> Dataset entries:

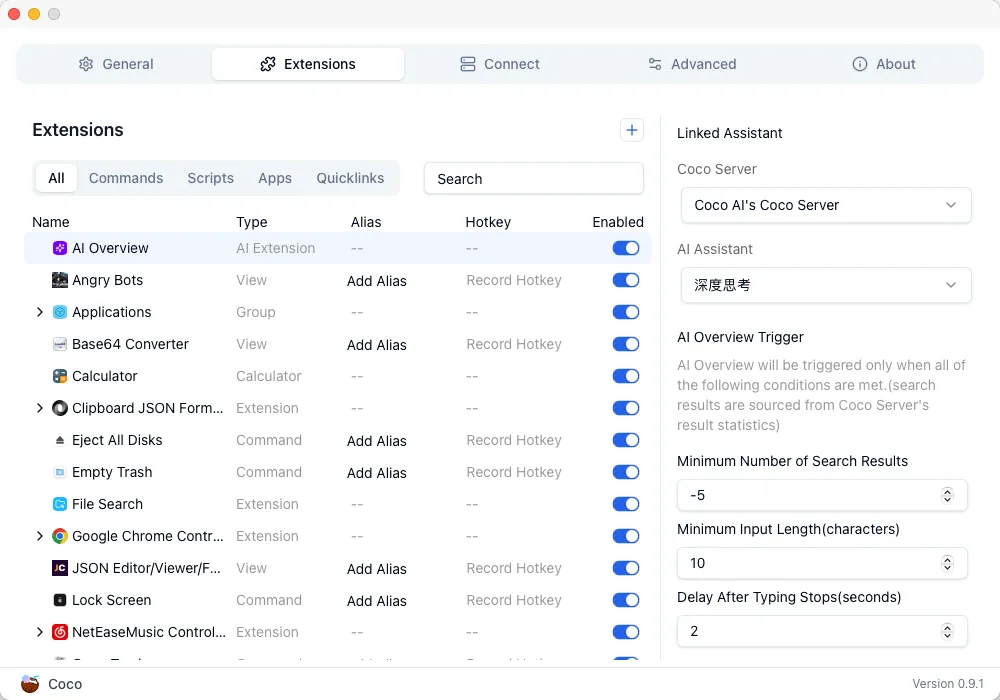Screen dimensions: 1000x700
Task: Click the AI Overview extension icon
Action: [60, 248]
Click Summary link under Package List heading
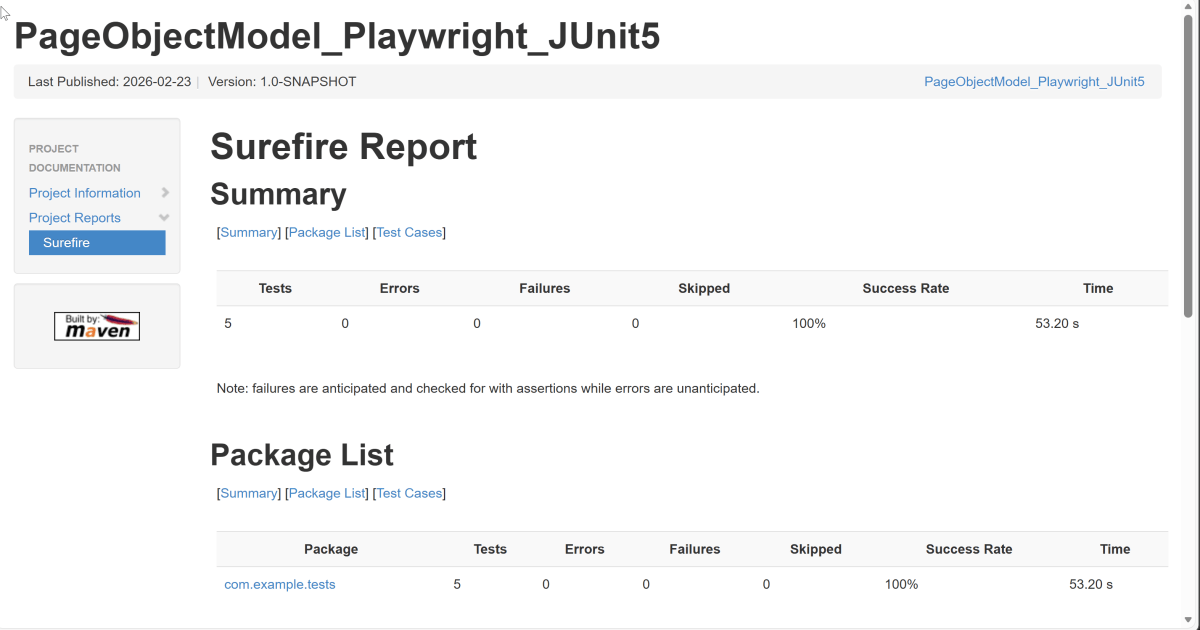The height and width of the screenshot is (630, 1200). click(x=249, y=493)
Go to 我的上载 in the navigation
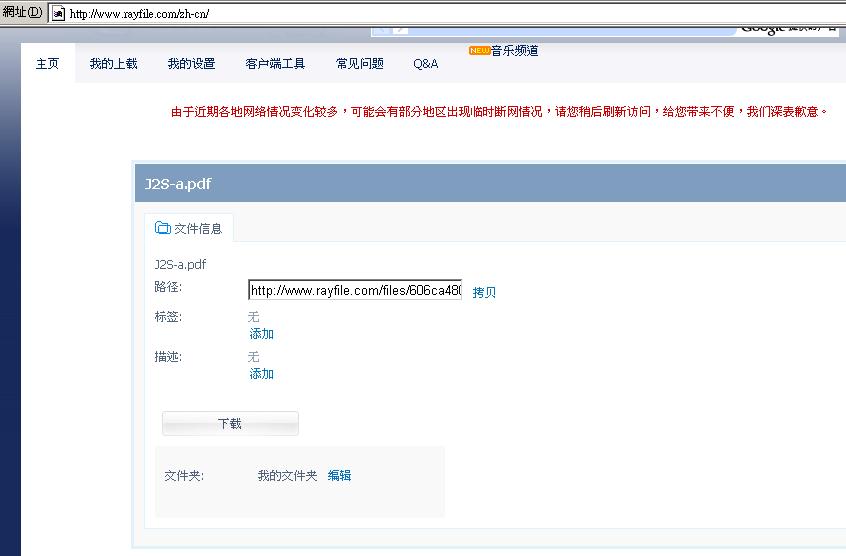This screenshot has height=556, width=846. (113, 64)
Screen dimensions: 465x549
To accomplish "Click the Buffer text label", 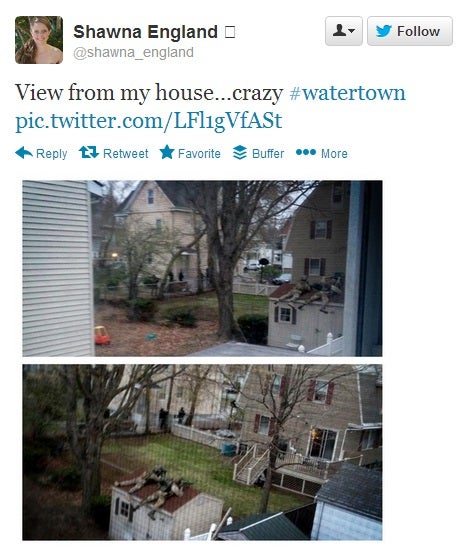I will [x=268, y=153].
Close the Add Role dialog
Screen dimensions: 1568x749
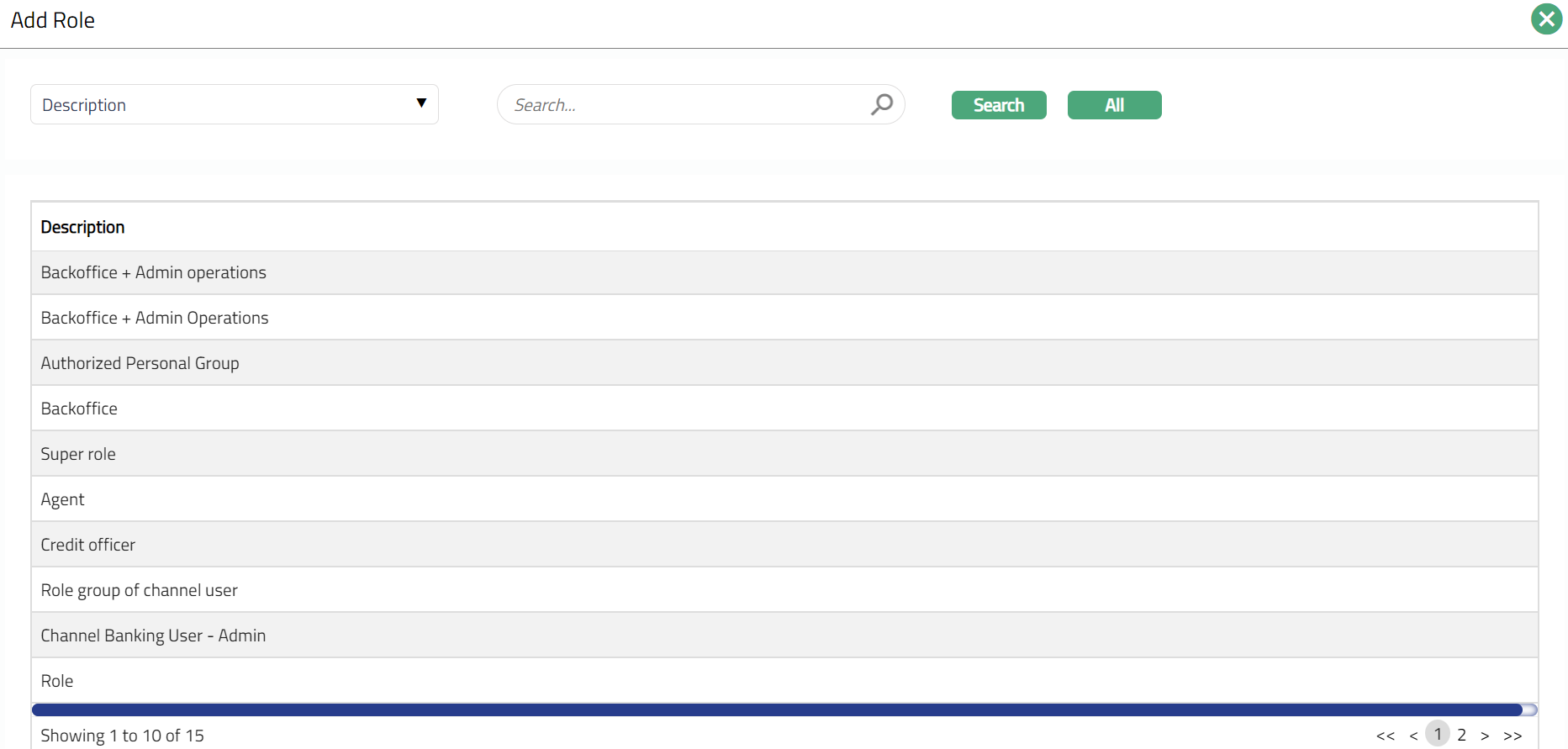coord(1546,19)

> Task prompt:
The exact lines from the one containing "Close the Add Role dialog" through the end of the data are to be copied, with both ends kept and pictures left out.

> Solution for this task:
Close the Add Role dialog
Screen dimensions: 1568x749
coord(1546,19)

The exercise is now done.